- _EXERCISE DESCRIPTION_: For the records that follow, work out how many lines include "will" and give only that count.

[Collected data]
################

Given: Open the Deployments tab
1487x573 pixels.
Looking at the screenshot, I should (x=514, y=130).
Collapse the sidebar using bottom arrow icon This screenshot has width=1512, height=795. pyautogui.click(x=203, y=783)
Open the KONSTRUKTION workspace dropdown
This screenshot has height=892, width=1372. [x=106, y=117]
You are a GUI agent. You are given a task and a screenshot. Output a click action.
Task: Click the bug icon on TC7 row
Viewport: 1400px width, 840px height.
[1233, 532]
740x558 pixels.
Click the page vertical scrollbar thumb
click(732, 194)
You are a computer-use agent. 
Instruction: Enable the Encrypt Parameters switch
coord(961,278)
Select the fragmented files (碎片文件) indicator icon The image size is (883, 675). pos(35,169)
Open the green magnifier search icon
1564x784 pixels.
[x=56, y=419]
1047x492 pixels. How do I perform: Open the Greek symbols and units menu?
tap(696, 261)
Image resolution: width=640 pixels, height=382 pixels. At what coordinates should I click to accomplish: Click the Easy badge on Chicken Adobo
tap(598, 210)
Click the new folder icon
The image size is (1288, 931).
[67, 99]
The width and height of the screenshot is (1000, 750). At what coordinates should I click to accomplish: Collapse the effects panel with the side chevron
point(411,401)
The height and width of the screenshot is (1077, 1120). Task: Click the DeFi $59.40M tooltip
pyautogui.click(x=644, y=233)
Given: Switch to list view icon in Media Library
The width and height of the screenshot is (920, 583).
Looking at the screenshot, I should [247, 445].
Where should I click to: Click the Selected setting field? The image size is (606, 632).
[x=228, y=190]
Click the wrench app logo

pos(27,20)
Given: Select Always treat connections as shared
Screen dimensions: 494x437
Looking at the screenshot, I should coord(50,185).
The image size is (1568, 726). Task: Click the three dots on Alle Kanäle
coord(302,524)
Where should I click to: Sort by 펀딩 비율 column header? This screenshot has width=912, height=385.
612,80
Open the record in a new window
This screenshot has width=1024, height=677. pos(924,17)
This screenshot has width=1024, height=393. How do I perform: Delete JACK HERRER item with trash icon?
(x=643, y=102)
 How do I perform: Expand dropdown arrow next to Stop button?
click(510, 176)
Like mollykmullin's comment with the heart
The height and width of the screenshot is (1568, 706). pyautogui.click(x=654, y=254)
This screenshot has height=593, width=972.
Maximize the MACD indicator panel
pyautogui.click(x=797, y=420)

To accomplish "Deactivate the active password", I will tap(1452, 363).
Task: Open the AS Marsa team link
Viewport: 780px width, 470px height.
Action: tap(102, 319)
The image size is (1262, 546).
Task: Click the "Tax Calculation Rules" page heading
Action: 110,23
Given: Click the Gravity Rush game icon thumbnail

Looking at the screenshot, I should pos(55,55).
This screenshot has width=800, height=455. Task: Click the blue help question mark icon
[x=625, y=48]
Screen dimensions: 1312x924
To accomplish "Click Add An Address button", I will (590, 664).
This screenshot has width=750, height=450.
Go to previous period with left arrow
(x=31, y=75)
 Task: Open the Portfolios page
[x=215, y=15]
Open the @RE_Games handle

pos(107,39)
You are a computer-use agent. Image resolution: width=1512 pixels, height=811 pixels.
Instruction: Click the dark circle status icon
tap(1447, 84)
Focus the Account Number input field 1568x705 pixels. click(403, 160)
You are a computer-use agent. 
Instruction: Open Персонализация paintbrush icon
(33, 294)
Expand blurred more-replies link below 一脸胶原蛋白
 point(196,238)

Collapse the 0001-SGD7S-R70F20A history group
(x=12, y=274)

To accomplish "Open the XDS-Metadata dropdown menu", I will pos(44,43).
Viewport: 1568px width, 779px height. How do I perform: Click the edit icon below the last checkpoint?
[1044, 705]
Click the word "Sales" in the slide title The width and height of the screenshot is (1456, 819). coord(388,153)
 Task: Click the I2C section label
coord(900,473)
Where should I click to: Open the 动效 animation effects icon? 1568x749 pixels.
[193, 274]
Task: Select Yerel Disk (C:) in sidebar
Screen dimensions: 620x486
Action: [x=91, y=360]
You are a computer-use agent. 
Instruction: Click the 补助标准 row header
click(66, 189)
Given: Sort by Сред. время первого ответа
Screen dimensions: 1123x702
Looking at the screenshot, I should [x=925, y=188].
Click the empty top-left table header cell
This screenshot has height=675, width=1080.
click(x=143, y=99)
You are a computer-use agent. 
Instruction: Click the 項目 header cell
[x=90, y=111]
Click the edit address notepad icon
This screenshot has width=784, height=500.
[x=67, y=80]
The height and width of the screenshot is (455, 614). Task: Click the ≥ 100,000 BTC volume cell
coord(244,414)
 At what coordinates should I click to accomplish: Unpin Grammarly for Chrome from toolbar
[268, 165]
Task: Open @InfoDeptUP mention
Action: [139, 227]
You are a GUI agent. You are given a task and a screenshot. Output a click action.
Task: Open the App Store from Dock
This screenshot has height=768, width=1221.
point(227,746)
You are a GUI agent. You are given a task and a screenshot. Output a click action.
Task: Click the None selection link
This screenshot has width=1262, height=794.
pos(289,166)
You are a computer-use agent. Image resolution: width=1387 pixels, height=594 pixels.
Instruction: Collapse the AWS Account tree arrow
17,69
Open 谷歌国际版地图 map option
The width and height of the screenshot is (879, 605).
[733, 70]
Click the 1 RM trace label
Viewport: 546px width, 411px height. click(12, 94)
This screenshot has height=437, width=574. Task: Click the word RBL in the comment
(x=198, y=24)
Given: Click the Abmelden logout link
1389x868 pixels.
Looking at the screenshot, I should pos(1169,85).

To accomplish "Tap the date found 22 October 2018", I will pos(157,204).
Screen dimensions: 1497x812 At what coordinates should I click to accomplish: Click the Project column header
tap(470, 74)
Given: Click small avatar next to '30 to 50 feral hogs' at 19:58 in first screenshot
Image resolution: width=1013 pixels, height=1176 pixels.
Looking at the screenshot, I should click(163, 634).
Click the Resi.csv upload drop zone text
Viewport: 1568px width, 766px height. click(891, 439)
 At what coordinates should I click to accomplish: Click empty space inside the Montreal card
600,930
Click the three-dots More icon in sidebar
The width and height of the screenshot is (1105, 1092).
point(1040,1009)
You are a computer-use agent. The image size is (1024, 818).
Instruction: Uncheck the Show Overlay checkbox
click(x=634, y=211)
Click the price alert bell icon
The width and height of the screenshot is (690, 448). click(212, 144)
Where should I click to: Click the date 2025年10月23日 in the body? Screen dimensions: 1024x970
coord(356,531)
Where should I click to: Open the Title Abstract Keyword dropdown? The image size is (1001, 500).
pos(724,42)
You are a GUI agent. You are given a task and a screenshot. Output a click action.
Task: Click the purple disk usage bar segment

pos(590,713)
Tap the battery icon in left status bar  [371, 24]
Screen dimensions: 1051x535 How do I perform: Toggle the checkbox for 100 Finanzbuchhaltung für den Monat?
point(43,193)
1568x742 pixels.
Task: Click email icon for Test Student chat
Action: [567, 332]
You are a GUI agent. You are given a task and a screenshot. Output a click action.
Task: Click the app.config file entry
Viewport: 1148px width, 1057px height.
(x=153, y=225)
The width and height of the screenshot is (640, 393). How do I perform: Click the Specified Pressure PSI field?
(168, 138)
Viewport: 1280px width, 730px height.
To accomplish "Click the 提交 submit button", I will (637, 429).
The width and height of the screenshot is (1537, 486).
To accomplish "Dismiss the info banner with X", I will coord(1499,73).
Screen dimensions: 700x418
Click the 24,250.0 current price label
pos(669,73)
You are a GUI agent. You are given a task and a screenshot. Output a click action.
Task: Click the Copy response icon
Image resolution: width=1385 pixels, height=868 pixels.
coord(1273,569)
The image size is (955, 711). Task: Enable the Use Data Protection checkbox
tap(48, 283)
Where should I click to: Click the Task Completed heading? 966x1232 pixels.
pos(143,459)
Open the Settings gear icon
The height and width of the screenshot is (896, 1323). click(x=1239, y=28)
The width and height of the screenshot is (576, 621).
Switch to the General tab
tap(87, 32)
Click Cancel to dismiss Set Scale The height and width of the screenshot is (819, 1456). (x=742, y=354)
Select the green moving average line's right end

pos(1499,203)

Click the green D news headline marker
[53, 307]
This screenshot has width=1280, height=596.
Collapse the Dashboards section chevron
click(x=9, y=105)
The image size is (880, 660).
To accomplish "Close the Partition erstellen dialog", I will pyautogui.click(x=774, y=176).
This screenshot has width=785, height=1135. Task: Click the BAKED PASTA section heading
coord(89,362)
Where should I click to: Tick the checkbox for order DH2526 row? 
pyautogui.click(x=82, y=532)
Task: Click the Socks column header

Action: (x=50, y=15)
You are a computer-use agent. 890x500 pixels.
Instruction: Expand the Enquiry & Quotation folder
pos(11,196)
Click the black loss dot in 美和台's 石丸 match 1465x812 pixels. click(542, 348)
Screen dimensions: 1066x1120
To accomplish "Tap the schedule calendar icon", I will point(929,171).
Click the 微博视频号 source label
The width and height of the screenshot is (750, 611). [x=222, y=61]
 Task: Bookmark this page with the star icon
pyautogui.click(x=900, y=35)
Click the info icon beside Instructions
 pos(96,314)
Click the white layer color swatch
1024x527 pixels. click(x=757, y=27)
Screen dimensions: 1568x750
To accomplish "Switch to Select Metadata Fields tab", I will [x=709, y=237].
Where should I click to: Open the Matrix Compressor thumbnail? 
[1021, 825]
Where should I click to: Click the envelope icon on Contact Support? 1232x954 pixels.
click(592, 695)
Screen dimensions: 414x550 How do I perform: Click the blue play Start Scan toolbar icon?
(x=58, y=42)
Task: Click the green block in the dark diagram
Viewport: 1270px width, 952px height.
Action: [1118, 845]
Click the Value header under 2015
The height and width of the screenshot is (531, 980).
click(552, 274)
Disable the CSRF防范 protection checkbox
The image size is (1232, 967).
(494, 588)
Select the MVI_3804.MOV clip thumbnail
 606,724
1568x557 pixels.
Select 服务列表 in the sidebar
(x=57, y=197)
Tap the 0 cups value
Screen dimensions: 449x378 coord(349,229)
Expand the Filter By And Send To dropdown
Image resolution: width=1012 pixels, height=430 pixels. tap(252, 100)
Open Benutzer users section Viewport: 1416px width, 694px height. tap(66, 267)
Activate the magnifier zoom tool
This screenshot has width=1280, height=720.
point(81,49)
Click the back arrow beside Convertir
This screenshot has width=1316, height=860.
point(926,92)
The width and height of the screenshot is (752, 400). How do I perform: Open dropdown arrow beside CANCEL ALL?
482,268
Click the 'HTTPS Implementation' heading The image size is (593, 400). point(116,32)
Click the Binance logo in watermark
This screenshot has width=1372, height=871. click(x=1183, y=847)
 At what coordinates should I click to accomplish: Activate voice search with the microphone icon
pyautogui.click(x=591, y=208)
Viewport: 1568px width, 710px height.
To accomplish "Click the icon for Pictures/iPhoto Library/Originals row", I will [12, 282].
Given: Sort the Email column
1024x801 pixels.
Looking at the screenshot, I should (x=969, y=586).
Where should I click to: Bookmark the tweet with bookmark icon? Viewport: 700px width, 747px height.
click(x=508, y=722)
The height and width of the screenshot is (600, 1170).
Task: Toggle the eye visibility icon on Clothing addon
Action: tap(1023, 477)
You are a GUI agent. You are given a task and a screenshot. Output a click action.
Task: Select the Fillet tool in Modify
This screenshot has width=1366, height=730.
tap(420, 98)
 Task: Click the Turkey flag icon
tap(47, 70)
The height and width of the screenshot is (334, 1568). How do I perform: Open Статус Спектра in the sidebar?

################

- _TASK SOLUTION_: 10